Of course another nice thing about those enterprise class RAID controllers is most of them support multiple levels of RAID at the same time, so you can have a RAID 0 set and a RAID 5 set on the same bunch of hard drives, providing you a good way to safe guard your data and get a performance benefit.
PenGun - Friday, April 20, 2007 - link
K .... maybe you can tell me how I'm gonna get a solid write of 150MB/sec any other way. My camera in HD SDI needs to move that much data.RAID 0 or perhaps RAID 5 (to be tested soon) is the only way. 4 Western Digital 500G drives is my way of handling that fire hose of data.
Oh go back to your games it really does not matter, it's just my problem right now.

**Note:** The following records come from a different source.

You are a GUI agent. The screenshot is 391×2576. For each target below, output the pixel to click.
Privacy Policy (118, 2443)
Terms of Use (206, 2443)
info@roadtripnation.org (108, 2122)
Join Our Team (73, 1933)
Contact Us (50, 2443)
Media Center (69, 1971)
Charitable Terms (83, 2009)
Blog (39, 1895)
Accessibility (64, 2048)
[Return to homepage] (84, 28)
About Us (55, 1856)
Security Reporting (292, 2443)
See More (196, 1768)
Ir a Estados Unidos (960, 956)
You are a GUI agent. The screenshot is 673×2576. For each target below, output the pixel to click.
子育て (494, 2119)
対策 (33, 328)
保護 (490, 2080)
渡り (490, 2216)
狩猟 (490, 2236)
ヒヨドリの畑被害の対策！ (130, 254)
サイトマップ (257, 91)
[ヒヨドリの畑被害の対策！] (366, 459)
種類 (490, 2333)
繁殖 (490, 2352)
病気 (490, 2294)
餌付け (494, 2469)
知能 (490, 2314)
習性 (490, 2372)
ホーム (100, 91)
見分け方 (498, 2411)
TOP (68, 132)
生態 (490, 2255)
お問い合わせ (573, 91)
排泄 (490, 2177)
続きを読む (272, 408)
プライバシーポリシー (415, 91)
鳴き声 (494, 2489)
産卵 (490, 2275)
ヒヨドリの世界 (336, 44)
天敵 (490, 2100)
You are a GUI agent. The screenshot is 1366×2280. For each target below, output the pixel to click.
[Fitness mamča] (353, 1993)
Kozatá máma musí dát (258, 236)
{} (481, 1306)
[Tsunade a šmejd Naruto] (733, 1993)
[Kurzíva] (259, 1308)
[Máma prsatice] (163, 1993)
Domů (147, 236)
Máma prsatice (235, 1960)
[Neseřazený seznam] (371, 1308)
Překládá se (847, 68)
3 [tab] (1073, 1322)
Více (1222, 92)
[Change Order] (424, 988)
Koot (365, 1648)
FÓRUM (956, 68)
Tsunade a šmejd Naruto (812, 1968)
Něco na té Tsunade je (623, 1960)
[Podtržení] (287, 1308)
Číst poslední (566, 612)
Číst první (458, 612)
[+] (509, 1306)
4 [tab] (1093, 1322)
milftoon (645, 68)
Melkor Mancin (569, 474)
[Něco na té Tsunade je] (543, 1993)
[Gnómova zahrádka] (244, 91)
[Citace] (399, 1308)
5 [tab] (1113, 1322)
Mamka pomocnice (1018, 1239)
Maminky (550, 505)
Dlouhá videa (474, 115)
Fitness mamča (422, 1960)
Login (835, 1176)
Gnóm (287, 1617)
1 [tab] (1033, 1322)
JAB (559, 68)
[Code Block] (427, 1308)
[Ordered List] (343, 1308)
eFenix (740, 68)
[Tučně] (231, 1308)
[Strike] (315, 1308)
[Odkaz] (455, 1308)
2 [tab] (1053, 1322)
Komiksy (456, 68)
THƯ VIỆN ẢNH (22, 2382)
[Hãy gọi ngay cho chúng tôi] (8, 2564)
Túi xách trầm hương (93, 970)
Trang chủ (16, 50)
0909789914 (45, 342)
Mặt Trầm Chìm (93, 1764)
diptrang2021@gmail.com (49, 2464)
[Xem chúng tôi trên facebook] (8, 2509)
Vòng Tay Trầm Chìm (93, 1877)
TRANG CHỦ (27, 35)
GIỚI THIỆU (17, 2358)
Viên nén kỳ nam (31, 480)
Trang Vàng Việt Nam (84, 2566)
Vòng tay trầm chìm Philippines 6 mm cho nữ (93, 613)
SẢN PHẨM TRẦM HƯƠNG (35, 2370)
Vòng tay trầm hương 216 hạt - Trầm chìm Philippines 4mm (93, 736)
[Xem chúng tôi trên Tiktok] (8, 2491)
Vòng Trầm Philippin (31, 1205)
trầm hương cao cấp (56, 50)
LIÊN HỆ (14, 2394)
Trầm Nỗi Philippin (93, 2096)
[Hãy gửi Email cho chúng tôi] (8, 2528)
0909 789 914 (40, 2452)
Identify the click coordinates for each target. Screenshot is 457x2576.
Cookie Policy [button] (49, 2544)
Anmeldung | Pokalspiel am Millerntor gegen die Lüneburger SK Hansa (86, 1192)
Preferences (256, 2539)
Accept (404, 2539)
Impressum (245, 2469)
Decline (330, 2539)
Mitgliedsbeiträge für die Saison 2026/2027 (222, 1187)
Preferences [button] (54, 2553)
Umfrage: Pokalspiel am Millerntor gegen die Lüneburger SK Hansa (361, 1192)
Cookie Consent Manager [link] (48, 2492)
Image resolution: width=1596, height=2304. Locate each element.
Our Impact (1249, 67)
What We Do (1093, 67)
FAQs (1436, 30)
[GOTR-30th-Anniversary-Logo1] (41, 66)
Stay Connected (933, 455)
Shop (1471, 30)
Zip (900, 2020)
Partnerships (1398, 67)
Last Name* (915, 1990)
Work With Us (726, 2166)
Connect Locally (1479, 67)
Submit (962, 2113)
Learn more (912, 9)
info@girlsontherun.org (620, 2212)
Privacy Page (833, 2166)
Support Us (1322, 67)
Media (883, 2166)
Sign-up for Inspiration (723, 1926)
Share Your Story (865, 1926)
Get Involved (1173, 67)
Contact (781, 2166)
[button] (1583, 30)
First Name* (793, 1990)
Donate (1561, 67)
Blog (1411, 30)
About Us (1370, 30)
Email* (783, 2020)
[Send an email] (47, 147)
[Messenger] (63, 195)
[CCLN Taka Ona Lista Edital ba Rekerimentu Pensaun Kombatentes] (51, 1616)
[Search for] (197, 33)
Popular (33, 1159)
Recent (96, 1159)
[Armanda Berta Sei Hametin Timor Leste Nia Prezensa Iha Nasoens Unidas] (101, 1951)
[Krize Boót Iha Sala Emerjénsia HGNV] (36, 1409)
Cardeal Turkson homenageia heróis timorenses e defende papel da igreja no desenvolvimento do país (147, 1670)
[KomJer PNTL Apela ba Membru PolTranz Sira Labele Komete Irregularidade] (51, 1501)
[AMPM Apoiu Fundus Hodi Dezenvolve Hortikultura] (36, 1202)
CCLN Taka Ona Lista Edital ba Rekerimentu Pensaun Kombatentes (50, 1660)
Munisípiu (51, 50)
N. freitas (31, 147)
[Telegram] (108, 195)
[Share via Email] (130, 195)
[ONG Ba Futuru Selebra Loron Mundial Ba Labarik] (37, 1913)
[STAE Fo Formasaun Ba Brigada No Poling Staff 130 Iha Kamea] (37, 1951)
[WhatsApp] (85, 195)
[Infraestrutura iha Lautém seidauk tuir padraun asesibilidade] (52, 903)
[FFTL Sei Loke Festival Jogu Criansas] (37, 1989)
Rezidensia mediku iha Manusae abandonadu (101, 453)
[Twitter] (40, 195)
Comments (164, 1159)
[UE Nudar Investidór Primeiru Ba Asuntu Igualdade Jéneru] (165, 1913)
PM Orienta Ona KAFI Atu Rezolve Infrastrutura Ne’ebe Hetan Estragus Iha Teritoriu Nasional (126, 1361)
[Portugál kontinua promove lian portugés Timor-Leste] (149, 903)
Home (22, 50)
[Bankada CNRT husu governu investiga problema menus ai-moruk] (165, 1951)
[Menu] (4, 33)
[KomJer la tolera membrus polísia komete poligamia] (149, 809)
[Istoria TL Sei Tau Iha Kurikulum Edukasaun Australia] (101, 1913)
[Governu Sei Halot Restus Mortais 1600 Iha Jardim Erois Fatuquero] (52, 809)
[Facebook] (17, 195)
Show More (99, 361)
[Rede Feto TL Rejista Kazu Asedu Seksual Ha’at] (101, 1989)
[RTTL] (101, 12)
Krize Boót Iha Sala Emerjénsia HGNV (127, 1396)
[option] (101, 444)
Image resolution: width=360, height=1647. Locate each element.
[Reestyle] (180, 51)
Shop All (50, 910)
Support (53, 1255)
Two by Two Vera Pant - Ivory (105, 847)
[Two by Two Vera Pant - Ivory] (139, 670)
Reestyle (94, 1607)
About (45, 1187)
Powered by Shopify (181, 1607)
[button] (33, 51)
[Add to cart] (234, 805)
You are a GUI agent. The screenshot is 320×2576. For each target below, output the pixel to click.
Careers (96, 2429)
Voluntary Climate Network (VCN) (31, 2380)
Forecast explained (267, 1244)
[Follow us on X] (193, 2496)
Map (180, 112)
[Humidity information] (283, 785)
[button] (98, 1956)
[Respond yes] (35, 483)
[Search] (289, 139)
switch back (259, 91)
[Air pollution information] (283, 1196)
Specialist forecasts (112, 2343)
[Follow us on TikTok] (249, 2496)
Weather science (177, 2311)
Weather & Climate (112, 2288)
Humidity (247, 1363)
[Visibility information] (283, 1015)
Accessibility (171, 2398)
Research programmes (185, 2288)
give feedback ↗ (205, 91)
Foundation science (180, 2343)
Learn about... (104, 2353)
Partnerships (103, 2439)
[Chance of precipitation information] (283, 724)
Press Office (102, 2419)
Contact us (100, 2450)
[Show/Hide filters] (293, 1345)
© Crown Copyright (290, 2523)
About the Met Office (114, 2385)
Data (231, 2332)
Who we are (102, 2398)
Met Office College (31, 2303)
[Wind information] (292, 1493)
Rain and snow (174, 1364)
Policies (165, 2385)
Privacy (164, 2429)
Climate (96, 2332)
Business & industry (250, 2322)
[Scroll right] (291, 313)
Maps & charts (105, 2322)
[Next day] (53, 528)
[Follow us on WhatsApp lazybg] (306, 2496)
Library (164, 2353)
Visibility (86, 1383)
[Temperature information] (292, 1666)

It is my desktop when it's full. It's easier to crunch the massive files in situ.
yyrkoon - Thursday, April 19, 2007 - link
Some people just can not seem to get it through their heads, that not everyone plays games, or surfs the web, on a home desktop PC. Video editing applications that require 65MB/s substained transfers rates, will require either a very fast disk, or two lesser drives striped.
Since most enterprise drives cost an arm and a leg, I think running RAID0 for this application, or something that NEEDS the throughput justifies the cost. Now, I personally DO run RAID0 on my home desktop, and I think it is more than justified, but I do not expect it to work wonders, and I definately know, it will not make my system boot faster, will not make a First Person Shooter faster (except, perhaps level load times, which is pretty much moot).
Now, Imagine spending 2x $400 for RAID1 . . . that is what I call a waste of money, although, with these hitachi drives, who knows how reliable they are. The point here, being, you can not tell anyone what they need, or want in a desktop, because you really have not a clue what they really need / want. This being said, RAID0 for most people probably is overkill.